The report showed 58 percent of samples taken from New York were inaccurately labeled. In most cases, the report found, cheaper fish was being sold under the label of a more expensive species.

For example, the report found, what consumers thought was halibut and snapper was in fact the cheaper blueline tilefish, and sushi restaurants which said they were selling white tuna were found to in fact be selling escolar, a fish that is known for its laxative properties.

In addition to financial unfairness, the report identified some health risks, such as some varieties of fish with high mercury content being mislabeled, a practice that could place pregnant women at risk.

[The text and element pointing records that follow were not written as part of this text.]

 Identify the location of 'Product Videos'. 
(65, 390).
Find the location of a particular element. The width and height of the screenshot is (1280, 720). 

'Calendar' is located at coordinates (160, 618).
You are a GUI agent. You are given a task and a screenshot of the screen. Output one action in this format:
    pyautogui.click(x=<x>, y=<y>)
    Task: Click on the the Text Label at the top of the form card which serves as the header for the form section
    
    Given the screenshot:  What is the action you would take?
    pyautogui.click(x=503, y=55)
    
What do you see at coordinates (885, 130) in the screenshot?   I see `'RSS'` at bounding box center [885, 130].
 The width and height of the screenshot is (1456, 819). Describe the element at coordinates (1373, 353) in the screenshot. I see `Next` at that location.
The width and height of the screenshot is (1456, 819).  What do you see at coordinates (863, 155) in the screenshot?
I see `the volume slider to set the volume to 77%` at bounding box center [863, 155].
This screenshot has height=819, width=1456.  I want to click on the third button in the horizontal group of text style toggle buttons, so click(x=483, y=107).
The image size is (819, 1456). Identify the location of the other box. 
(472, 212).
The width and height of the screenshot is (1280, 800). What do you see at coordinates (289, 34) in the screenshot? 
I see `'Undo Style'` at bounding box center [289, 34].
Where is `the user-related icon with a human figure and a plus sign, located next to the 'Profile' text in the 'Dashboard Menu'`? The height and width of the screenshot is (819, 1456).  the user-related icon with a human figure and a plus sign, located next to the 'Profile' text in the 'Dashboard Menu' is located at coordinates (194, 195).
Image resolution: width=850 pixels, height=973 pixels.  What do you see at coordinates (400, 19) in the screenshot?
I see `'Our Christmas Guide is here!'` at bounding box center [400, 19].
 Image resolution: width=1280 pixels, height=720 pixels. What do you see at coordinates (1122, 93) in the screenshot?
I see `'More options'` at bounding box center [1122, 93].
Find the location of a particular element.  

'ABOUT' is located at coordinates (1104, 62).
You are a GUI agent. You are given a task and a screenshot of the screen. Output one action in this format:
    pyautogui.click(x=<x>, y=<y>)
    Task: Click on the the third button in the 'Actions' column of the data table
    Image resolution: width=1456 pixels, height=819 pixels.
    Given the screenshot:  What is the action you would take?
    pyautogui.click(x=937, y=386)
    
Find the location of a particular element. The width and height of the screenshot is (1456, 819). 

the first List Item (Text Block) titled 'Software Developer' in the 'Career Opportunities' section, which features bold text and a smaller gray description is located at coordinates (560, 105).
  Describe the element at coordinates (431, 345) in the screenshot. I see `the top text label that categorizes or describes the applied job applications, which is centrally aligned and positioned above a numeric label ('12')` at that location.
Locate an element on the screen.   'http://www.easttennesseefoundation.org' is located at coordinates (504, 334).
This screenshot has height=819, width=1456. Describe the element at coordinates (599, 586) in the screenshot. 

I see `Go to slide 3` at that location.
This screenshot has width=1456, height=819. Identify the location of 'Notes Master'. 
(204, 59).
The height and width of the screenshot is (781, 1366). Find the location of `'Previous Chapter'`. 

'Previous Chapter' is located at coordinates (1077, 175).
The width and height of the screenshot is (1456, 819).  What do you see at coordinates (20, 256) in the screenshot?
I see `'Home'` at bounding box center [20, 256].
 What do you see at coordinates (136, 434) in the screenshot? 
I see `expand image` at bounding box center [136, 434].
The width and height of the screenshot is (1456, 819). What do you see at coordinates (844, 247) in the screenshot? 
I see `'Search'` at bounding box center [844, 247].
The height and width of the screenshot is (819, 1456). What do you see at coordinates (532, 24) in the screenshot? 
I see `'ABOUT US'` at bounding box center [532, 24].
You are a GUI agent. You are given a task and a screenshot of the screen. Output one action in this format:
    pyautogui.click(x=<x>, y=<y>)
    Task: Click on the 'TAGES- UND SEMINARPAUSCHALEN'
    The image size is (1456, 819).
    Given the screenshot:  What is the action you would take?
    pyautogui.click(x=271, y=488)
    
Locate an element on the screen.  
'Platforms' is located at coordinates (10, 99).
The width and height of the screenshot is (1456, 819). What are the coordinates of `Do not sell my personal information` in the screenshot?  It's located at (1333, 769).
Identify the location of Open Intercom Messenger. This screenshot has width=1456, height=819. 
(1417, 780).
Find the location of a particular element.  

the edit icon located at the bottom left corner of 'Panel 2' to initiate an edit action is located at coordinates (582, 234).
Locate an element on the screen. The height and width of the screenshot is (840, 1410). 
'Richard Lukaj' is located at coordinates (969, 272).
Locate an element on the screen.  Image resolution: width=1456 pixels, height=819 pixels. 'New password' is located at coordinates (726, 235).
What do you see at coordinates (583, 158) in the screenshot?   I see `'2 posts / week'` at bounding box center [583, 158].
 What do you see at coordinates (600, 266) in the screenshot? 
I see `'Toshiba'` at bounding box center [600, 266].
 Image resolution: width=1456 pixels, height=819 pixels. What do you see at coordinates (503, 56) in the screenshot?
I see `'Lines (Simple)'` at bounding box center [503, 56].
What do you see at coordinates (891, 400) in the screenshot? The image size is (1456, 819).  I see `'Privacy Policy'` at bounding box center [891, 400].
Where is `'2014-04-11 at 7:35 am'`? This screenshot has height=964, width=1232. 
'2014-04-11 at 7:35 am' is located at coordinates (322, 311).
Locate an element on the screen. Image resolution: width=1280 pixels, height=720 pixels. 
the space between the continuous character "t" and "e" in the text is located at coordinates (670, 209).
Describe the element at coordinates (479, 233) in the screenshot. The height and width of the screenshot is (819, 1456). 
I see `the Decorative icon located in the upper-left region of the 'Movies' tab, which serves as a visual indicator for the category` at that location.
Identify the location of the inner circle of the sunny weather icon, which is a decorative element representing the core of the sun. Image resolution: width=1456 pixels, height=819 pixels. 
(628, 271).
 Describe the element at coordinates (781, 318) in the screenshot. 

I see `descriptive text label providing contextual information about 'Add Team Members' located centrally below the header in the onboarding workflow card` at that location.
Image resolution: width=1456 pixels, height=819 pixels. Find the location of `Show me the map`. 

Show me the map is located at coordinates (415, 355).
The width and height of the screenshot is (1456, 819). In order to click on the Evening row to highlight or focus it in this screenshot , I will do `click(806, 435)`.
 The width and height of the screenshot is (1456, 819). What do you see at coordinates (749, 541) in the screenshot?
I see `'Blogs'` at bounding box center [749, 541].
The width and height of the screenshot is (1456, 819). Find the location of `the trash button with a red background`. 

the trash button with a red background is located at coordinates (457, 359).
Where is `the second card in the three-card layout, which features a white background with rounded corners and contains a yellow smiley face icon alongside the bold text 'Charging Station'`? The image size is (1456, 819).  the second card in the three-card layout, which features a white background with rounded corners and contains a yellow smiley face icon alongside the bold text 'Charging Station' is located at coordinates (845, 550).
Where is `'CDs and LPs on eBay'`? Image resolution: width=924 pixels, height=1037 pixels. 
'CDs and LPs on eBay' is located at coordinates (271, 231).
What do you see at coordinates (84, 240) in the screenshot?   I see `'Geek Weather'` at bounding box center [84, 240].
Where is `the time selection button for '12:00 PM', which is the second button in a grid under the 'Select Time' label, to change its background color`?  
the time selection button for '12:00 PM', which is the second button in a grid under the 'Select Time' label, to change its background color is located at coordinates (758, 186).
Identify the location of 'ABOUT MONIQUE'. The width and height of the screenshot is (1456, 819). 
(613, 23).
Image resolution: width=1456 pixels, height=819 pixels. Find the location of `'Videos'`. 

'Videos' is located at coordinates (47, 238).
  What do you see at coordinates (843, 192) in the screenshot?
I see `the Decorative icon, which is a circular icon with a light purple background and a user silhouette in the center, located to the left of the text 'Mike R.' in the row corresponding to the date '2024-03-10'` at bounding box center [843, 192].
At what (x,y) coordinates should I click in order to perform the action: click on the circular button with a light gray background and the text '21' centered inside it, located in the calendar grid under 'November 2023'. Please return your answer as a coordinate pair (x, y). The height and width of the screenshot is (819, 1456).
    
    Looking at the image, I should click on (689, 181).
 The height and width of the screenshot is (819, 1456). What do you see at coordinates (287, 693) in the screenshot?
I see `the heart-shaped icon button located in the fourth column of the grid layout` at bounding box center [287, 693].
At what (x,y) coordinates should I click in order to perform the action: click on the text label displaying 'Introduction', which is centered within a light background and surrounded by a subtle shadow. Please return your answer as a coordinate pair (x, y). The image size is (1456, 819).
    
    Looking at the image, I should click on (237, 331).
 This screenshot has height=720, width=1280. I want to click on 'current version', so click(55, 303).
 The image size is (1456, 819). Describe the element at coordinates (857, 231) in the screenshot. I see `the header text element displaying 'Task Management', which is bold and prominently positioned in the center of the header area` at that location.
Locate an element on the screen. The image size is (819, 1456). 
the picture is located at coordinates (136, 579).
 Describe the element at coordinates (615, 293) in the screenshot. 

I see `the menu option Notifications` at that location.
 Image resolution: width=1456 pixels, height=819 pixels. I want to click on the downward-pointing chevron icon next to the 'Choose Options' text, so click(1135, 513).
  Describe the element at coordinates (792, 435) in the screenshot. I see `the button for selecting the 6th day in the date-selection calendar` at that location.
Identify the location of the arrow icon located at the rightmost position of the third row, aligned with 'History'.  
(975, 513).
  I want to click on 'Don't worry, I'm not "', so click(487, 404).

“The companies that do things right feel a disadvantage when either their competitors or their customers mislabel a product for financial gain,” NFI President John Connelly said in the televised report. “It’s just wrong.”

The BSB is a watchdog group the NFI has put together to bring more awareness to mislabeling, a problem which the report described as a perennial issue that demands consumers pay more attention to where their fish is coming from. All NFI members are required to become members of the BSB, and ensure that they are labeling their seafood in accordance with state and federal law.

“Consumers should ask their restaurant or retailer if they are a member of the Better Seafood Board and if the answer is no, they should ask why not?” BSB Secretary Lisa Weddig said in a statement.

This week, a similar mislabeling investigation by the Boston Globe identified a number of Boston-area restaurants which mislabeled fish offerings. The BSB, in response, praised the Globe’s attention to the matter, but in a statement, decried the paper’s blaming of a Massachusetts supplier, which the BSB did not find mislabeled anything.